WORK TO COMPLETE –
In the listing below, print exactly the lines between the line holding "Task: Click the RUN status LED" and the line holding "Image resolution: width=747", inclusive, and no more.

SUPPLIED ENTRIES –

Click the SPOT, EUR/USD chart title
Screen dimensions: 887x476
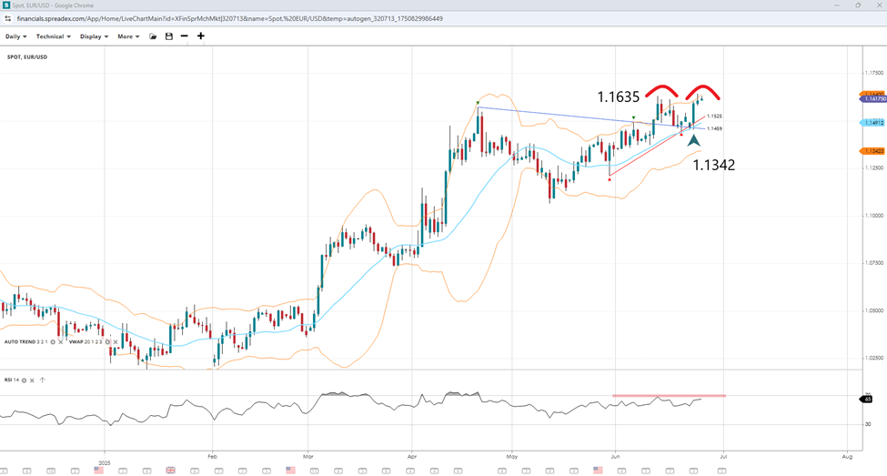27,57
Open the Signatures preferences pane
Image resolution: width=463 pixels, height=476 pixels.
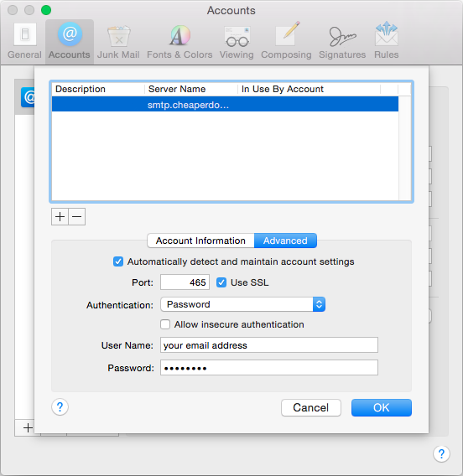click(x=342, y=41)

==

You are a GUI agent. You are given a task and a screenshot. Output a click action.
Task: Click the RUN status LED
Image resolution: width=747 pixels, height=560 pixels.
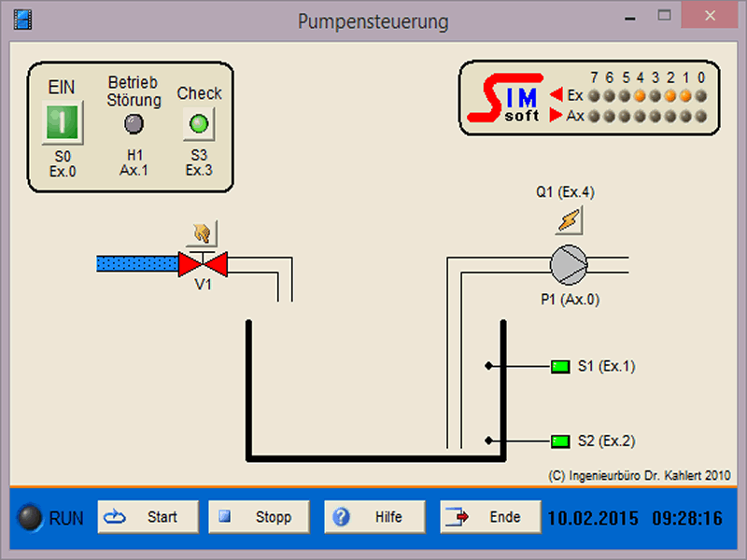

...

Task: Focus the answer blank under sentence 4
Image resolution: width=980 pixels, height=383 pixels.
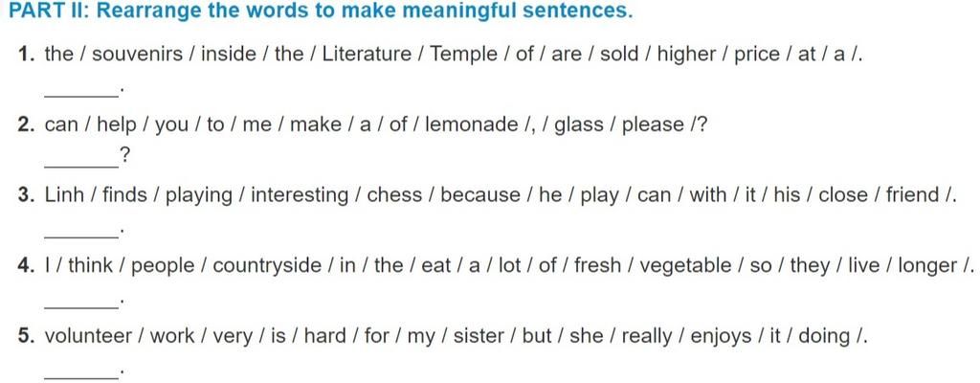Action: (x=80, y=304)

TASK OUTPUT –
Task: Click the RUN status LED
Image resolution: width=747 pixels, height=560 pixels.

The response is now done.